Independence Square (Belarusian: Плошча Незалежнасці, Russian: Площадь независимости) is a square in Minsk, Belarus. It is one of the landmarks on Independence Avenue. The National Assembly of Belarus and Minsk City Hall are on this square. During the period of the Byelorussian Soviet Socialist Republic it was called Lenin Square. It is currently one of the largest squares in Europe.

History 

The square was designed by Iosif Langbard and was created for conducting rallies and to serve as Minsk's main ceremonial venue during the Soviet times. During World War II most buildings that were on the square were destroyed by the Nazis. From 1946 to 1984 October Square replaced Lenin Square as the city's main venue. A project for the reconstruction of Independence Square was launched after the fall of the USSR. The first stage was completed in 2002. The transportation scheme of the area was then changed. Two more pedestrian underpasses as well as the underground shopping mall "Stolica" were constructed.

Events

Parades
In the Soviet era, military parades in honor of International Workers' Day (1 May) (until 1969), Victory Day (9 May), and October Revolution Day (7 November) took place on the square since it was used as the city's general parade venue until 1984. The First Secretary of the Communist Party of Belarus and members of the politburo would get on top of a grandstand in front of a statue of Lenin. These types of parades would go on until 1989. The first parade of the independent Republic of Belarus was on Independence Square in 1995, in honor of golden jubilee of the signing of the German Instrument of Surrender.

Demonstrations
In the Soviet era, many pro-Communist rallies took place.

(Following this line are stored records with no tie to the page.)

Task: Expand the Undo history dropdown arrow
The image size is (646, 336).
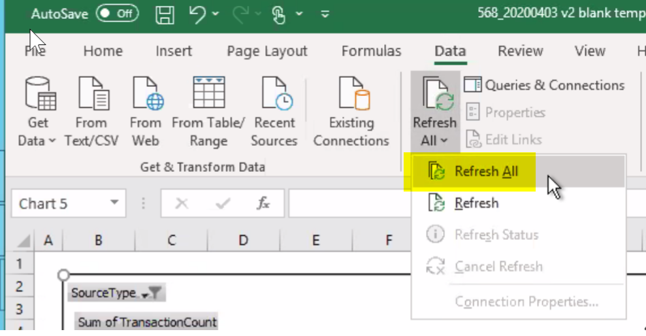Action: click(x=216, y=14)
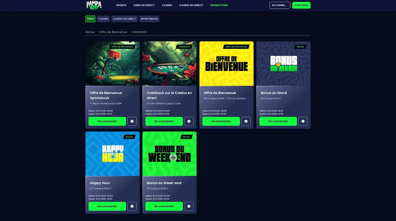Show info for yellow Offre de Bienvenue card

pyautogui.click(x=246, y=121)
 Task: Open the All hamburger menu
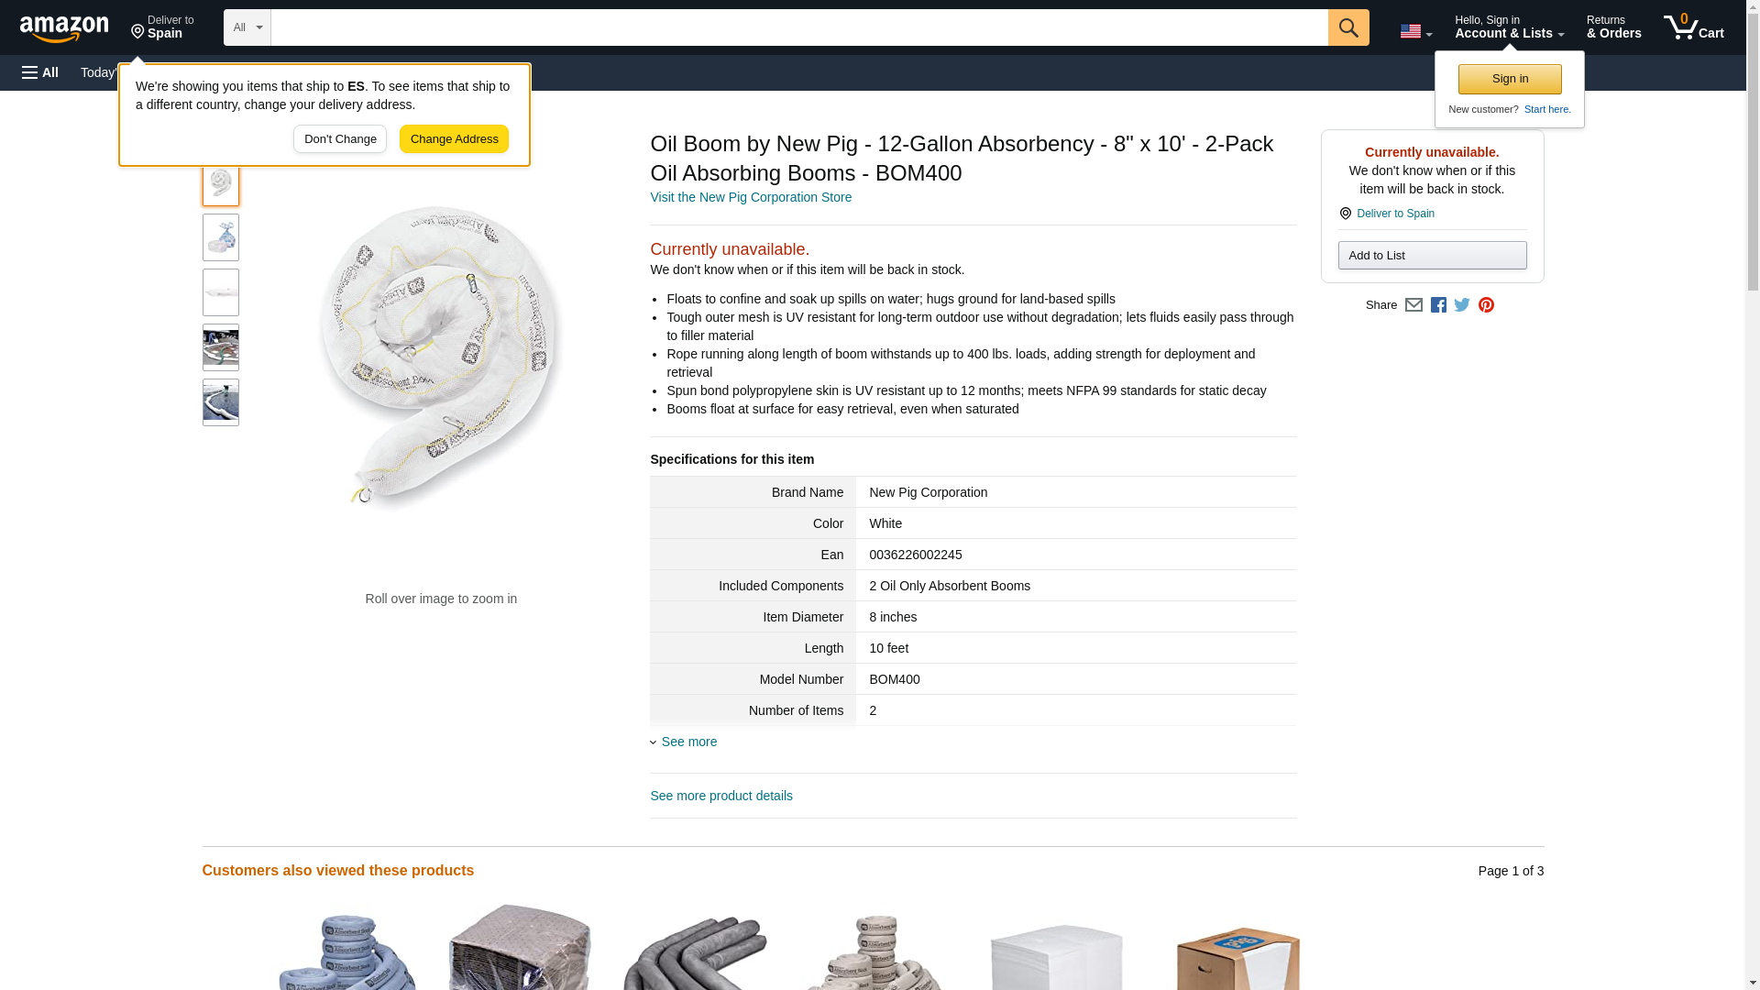click(x=40, y=72)
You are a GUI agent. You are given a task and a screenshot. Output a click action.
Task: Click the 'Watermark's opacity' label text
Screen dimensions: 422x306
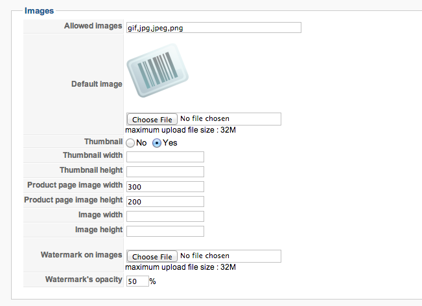pyautogui.click(x=84, y=279)
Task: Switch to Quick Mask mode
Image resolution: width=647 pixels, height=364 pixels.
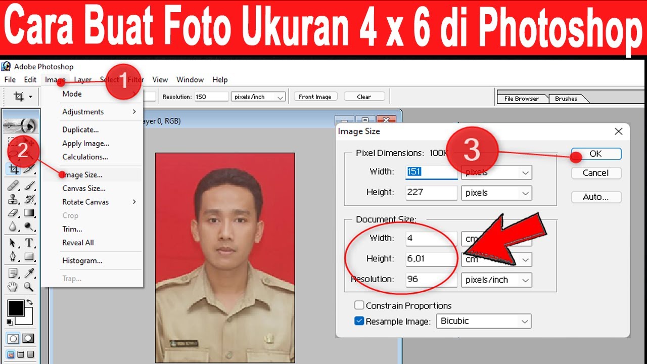Action: pyautogui.click(x=28, y=338)
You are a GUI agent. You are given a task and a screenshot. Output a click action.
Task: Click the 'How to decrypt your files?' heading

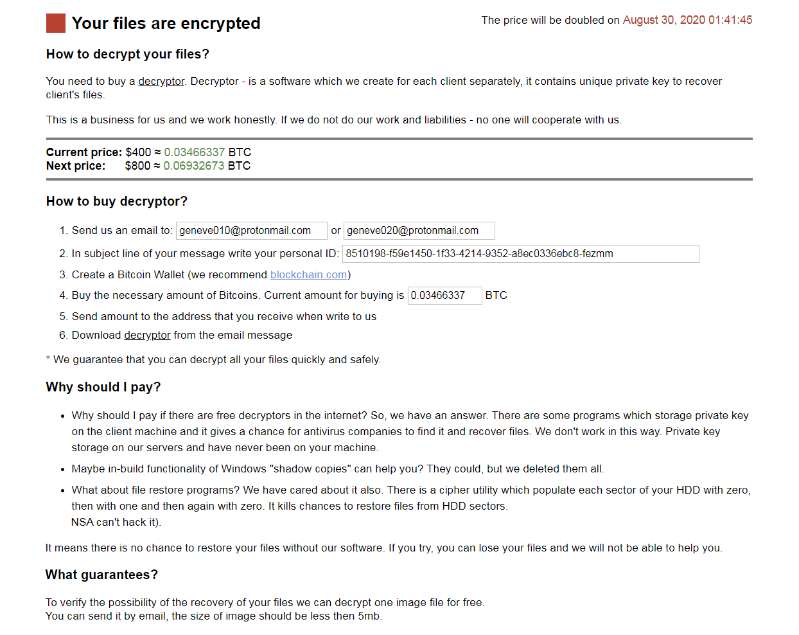tap(128, 54)

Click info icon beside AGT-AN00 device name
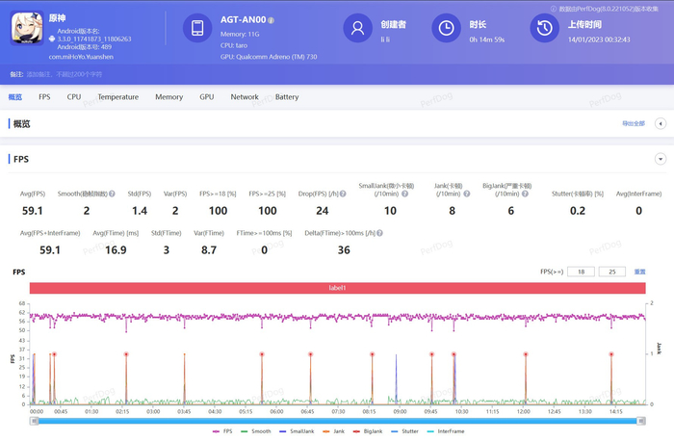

A rally in honor of the 100th birthday of Vladimir Lenin ran at the square on 22 April 1970. Rallies in honor of Minsk's 900th anniversary also took place in 1967.

2020 protests

During the 2020 Belarusian protests, the square was an area where many rallies occurred. President Lukashenko addressed supporters of him on the square hours before tens of thousands of opposition protesters began gathering in the same area. Lukashenko told his supporters "to defend your country and its independence". Lukashenko's son Nikolai was compared to a bodyguard due to him wearing a jacket, white shirt and sunglasses. During the protests, many shouted and chanted "Leave!", referring to demands for Lukashenko's resignation.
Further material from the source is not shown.